#### Data for processing

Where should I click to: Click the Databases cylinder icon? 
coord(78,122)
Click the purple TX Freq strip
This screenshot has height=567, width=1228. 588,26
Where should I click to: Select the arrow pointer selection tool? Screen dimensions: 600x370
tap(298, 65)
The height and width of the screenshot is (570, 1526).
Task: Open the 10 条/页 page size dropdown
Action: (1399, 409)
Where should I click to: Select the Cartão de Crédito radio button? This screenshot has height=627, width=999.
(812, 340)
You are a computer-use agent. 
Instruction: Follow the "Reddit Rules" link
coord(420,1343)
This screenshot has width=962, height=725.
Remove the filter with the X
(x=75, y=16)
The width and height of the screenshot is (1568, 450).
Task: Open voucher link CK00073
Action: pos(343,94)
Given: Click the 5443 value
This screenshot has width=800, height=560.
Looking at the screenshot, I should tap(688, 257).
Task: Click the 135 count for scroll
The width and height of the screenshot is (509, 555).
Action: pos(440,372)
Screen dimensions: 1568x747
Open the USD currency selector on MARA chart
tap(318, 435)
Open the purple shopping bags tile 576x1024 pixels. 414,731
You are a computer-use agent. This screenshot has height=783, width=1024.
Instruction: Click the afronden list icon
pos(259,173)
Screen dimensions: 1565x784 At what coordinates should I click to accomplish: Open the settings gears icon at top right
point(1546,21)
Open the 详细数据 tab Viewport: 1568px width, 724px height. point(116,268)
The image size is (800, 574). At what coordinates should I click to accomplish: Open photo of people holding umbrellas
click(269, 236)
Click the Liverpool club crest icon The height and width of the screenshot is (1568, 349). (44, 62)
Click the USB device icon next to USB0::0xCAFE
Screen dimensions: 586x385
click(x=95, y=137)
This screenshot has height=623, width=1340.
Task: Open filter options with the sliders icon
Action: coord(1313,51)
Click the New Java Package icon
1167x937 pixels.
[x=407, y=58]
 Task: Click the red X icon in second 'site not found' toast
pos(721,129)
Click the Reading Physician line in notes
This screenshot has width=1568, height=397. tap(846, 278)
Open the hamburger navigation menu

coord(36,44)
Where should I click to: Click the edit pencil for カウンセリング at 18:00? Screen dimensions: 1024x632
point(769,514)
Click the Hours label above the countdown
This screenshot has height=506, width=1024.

########

| Directions |
There is a line with "Open the USD currency selector on MARA chart" and a line with "Click the USB" above. Copy exactly those two lines and all lines between them, with nothing else.

| Answer for this exercise |
Open the USD currency selector on MARA chart
tap(318, 435)
Open the purple shopping bags tile 576x1024 pixels. 414,731
You are a computer-use agent. This screenshot has height=783, width=1024.
Instruction: Click the afronden list icon
pos(259,173)
Screen dimensions: 1565x784 At what coordinates should I click to accomplish: Open the settings gears icon at top right
point(1546,21)
Open the 详细数据 tab Viewport: 1568px width, 724px height. point(116,268)
The image size is (800, 574). At what coordinates should I click to accomplish: Open photo of people holding umbrellas
click(269, 236)
Click the Liverpool club crest icon The height and width of the screenshot is (1568, 349). (44, 62)
Click the USB device icon next to USB0::0xCAFE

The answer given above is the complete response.